Even so, Josué’s family says his life was fuller precisely because soccer had become his sanctuary from gang violence. It was an Elysian escape from his childhood confines — FONDAPS youngsters often talk about hiding under their beds when gunfire erupts — just as it’s given refuge to kids like him the world over, from the East End of London to the favelas of Rio de Janeiro.
We don’t quite understand that facet of soccer in the U.S., because here the game at the youth level still resides for the most part in the safe, affluent, suburban Soccer Mom sphere.
But it’s why Haiti’s first World Cup appearance in more than half a century is one of this tournament’s most important stories, maybe the most important.
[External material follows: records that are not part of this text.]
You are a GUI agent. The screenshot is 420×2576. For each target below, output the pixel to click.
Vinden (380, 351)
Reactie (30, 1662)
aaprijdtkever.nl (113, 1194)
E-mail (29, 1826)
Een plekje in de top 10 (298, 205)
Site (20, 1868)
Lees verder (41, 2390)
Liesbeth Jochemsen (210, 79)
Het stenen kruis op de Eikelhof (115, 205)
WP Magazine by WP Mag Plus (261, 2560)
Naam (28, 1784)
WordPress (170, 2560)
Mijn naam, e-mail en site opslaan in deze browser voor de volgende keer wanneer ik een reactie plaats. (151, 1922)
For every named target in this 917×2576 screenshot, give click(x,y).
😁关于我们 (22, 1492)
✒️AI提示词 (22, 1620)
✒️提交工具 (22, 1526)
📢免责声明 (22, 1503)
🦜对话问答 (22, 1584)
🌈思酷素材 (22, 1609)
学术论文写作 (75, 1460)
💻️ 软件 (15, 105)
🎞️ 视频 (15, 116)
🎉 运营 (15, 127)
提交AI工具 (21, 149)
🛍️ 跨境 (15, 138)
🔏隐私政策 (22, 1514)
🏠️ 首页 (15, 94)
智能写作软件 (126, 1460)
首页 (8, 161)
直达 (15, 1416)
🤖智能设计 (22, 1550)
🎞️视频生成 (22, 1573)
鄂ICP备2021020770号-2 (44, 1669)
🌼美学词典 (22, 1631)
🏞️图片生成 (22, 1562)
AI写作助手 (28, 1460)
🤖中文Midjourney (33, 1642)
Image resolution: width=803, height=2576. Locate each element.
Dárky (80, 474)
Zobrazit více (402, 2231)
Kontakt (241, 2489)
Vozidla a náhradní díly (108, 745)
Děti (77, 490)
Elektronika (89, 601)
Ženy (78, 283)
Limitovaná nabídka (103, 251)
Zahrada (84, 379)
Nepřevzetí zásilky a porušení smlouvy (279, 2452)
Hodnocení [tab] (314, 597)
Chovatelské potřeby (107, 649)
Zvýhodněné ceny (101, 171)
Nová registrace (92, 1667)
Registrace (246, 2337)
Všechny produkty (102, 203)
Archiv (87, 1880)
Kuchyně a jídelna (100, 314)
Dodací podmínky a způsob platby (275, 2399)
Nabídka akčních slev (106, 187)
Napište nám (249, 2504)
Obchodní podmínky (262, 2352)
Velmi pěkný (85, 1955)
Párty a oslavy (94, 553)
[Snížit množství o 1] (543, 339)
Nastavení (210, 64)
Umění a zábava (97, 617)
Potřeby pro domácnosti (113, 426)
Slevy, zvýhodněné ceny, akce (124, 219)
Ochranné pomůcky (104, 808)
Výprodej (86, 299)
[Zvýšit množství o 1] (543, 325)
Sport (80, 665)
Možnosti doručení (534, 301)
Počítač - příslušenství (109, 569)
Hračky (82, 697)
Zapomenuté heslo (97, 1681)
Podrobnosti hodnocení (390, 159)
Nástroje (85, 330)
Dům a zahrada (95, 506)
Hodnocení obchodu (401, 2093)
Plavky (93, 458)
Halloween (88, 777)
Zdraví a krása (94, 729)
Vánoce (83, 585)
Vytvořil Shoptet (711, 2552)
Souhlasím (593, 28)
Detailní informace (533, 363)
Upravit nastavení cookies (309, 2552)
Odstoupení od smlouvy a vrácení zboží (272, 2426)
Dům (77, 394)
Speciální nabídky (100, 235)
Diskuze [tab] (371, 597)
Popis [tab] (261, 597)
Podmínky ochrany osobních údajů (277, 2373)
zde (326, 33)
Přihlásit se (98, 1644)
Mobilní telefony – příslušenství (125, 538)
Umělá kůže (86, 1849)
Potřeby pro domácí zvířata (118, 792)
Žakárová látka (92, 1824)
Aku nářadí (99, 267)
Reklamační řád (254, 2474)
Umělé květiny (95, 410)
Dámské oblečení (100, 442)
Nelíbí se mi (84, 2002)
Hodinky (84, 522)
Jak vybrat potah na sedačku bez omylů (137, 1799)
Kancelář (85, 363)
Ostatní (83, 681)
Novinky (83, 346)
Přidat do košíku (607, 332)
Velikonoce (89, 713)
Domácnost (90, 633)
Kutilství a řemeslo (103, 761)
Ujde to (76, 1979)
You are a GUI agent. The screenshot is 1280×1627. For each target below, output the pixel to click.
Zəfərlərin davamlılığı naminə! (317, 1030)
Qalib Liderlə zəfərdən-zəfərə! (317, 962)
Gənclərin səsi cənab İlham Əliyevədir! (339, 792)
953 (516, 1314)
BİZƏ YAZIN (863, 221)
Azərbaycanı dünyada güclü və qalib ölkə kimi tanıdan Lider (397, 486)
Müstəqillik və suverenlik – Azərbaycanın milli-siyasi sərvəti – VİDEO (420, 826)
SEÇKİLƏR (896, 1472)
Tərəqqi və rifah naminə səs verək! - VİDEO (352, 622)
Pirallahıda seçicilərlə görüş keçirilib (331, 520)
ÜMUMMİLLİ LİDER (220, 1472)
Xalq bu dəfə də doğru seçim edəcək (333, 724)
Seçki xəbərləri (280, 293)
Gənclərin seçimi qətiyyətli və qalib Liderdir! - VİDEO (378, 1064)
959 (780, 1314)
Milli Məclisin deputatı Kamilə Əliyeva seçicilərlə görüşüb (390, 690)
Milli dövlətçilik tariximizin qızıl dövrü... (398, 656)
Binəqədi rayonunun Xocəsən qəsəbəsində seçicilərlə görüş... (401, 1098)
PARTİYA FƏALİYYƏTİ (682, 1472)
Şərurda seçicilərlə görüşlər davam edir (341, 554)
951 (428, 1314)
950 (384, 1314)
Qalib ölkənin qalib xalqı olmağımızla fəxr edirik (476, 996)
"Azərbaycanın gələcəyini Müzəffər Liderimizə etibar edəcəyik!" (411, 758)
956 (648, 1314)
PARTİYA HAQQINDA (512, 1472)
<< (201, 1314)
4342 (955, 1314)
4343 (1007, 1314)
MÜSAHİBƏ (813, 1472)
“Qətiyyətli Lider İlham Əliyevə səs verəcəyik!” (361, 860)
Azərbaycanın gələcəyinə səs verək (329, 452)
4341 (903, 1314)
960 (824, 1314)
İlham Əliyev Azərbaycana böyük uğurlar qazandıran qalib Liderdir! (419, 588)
It’s a reminder that beneath the rubble of the collapse of modern soccer’s soul — FIFA scandals, five-figure ticket prices, obscene broadcast contracts, player salaries that exceed the GDP of South Pacific countries — first responders can still find an innocent survivor, a game that still has human meaning.
Soccer meant asylum for Deedson, Pierre and Josué St. Vilus in the neighborhoods of Haiti. And it’s been a moral rescue for the nation of Haiti amid its gang governance, first with the triumph of the Haitian women’s team in 2023 (its first-ever World Cup qualification) and now the men.
Soccer, in other words, is the latest vessel of Haitians’ trademark resilience.
You’ll find further proof of that on Friday — when FONDAPS opens a new soccer field for its kids in Cité Soleil, funded by a local private company, to replace the pitch that was hijacked by the same armed gangs that killed Josué last month.
That’s why the World Cup should dedicate Saturday’s Haiti-vs.-Scotland game in Boston — home to one of the U.S.’s largest Haitian communities — to Josué.
Even if soccer couldn’t save him, recognizing the salvation he saw in it might be one small step toward saving the sport.